Copy the lines below, please, starting with the one that contains "Where should I" and ending with the last. Pictures stay out.

+ + + + +

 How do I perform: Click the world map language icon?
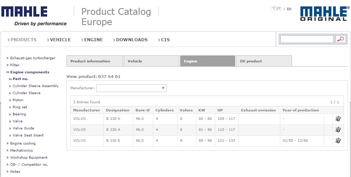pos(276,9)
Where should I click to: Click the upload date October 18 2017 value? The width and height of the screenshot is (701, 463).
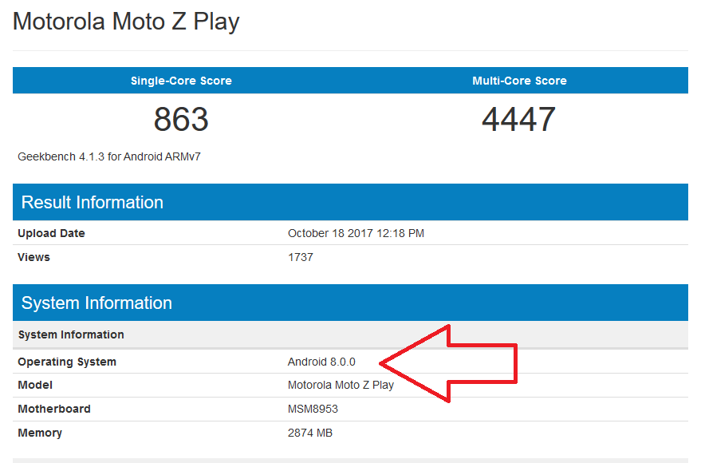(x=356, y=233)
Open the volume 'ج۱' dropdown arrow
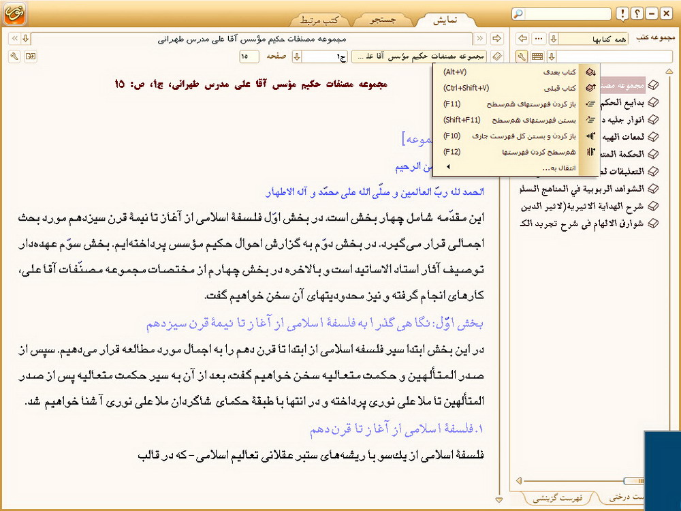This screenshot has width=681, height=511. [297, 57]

+ + + + +

* [OUTPUT FOR THIS TASK]
Where should I click to: Click the upload date October 18 2017 value? The width and height of the screenshot is (701, 463).
(x=356, y=233)
Open the volume 'ج۱' dropdown arrow
This screenshot has width=681, height=511. [297, 57]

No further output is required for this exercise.